- [Task description]
Restate the entries word for word, leaving nothing out.

- [Data to process]
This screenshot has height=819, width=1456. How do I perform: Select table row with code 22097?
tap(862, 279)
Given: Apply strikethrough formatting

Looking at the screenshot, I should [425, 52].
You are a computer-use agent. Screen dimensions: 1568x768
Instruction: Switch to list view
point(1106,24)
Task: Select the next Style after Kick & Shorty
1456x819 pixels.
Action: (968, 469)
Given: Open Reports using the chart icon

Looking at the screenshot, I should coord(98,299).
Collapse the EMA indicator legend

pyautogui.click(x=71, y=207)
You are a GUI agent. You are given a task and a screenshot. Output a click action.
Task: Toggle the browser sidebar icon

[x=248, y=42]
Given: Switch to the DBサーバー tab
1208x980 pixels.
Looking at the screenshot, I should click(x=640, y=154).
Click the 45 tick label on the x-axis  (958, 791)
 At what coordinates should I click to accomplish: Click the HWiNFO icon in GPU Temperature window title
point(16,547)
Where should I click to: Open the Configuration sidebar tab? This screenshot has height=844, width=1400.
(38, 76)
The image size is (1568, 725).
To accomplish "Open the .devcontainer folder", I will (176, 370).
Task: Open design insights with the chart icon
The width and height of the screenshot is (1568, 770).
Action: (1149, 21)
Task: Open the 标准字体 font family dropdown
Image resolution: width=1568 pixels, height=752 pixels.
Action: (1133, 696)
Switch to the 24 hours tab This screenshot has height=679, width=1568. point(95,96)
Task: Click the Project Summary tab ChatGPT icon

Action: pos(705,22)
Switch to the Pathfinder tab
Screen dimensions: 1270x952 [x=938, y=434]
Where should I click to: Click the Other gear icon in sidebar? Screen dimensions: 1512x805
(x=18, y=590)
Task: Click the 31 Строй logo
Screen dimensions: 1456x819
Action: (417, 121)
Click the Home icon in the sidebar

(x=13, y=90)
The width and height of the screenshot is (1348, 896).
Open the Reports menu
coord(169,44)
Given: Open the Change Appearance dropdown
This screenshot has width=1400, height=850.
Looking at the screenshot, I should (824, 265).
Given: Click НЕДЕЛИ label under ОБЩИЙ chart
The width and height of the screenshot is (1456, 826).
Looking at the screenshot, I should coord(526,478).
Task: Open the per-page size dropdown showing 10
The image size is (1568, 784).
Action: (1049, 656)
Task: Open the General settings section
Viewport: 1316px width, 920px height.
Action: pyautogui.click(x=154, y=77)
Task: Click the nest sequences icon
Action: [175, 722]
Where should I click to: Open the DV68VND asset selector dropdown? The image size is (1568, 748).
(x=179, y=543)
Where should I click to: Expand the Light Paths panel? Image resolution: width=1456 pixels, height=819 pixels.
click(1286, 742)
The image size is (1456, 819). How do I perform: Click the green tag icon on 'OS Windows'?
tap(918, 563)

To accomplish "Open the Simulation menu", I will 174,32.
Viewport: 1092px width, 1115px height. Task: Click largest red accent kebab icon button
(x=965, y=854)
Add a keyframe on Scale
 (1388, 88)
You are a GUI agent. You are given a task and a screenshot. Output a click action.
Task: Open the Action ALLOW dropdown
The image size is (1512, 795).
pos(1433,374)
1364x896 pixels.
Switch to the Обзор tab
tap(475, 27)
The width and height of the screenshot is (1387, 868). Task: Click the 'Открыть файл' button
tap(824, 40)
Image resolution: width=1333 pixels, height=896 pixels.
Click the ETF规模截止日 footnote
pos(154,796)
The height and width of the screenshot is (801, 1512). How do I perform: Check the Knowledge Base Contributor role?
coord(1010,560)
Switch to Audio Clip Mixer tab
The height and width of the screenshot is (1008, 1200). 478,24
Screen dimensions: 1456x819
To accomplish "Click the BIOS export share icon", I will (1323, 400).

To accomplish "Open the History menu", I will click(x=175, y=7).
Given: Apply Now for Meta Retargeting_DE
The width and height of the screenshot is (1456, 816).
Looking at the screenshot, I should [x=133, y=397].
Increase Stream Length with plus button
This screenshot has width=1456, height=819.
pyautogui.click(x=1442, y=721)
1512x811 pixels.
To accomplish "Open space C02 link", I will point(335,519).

- [Final answer]
This screenshot has height=819, width=1456. How do I perform: Select table row with code 22097?
tap(862, 279)
Given: Apply strikethrough formatting

Looking at the screenshot, I should [425, 52].
You are a computer-use agent. Screen dimensions: 1568x768
Instruction: Switch to list view
point(1106,24)
Task: Select the next Style after Kick & Shorty
1456x819 pixels.
Action: (968, 469)
Given: Open Reports using the chart icon

Looking at the screenshot, I should coord(98,299).
Collapse the EMA indicator legend

pyautogui.click(x=71, y=207)
You are a GUI agent. You are given a task and a screenshot. Output a click action.
Task: Toggle the browser sidebar icon

[x=248, y=42]
Given: Switch to the DBサーバー tab
1208x980 pixels.
Looking at the screenshot, I should click(x=640, y=154).
Click the 45 tick label on the x-axis  (958, 791)
 At what coordinates should I click to accomplish: Click the HWiNFO icon in GPU Temperature window title
point(16,547)
Where should I click to: Open the Configuration sidebar tab? This screenshot has height=844, width=1400.
(38, 76)
The image size is (1568, 725).
To accomplish "Open the .devcontainer folder", I will (176, 370).
Task: Open design insights with the chart icon
The width and height of the screenshot is (1568, 770).
Action: (1149, 21)
Task: Open the 标准字体 font family dropdown
Image resolution: width=1568 pixels, height=752 pixels.
Action: (1133, 696)
Switch to the 24 hours tab This screenshot has height=679, width=1568. point(95,96)
Task: Click the Project Summary tab ChatGPT icon

Action: pos(705,22)
Switch to the Pathfinder tab
Screen dimensions: 1270x952 [x=938, y=434]
Where should I click to: Click the Other gear icon in sidebar? Screen dimensions: 1512x805
(x=18, y=590)
Task: Click the 31 Строй logo
Screen dimensions: 1456x819
Action: (417, 121)
Click the Home icon in the sidebar

(x=13, y=90)
The width and height of the screenshot is (1348, 896).
Open the Reports menu
coord(169,44)
Given: Open the Change Appearance dropdown
This screenshot has width=1400, height=850.
Looking at the screenshot, I should (824, 265).
Given: Click НЕДЕЛИ label under ОБЩИЙ chart
The width and height of the screenshot is (1456, 826).
Looking at the screenshot, I should coord(526,478).
Task: Open the per-page size dropdown showing 10
The image size is (1568, 784).
Action: (1049, 656)
Task: Open the General settings section
Viewport: 1316px width, 920px height.
Action: pyautogui.click(x=154, y=77)
Task: Click the nest sequences icon
Action: [175, 722]
Where should I click to: Open the DV68VND asset selector dropdown? The image size is (1568, 748).
(x=179, y=543)
Where should I click to: Expand the Light Paths panel? Image resolution: width=1456 pixels, height=819 pixels.
click(1286, 742)
The image size is (1456, 819). How do I perform: Click the green tag icon on 'OS Windows'?
tap(918, 563)

To accomplish "Open the Simulation menu", I will 174,32.
Viewport: 1092px width, 1115px height. Task: Click largest red accent kebab icon button
(x=965, y=854)
Add a keyframe on Scale
 (1388, 88)
You are a GUI agent. You are given a task and a screenshot. Output a click action.
Task: Open the Action ALLOW dropdown
The image size is (1512, 795).
pos(1433,374)
1364x896 pixels.
Switch to the Обзор tab
tap(475, 27)
The width and height of the screenshot is (1387, 868). Task: Click the 'Открыть файл' button
tap(824, 40)
Image resolution: width=1333 pixels, height=896 pixels.
Click the ETF规模截止日 footnote
pos(154,796)
The height and width of the screenshot is (801, 1512). How do I perform: Check the Knowledge Base Contributor role?
coord(1010,560)
Switch to Audio Clip Mixer tab
The height and width of the screenshot is (1008, 1200). 478,24
Screen dimensions: 1456x819
To accomplish "Click the BIOS export share icon", I will (1323, 400).

To accomplish "Open the History menu", I will click(x=175, y=7).
Given: Apply Now for Meta Retargeting_DE
The width and height of the screenshot is (1456, 816).
Looking at the screenshot, I should [x=133, y=397].
Increase Stream Length with plus button
This screenshot has width=1456, height=819.
pyautogui.click(x=1442, y=721)
1512x811 pixels.
To accomplish "Open space C02 link", I will point(335,519).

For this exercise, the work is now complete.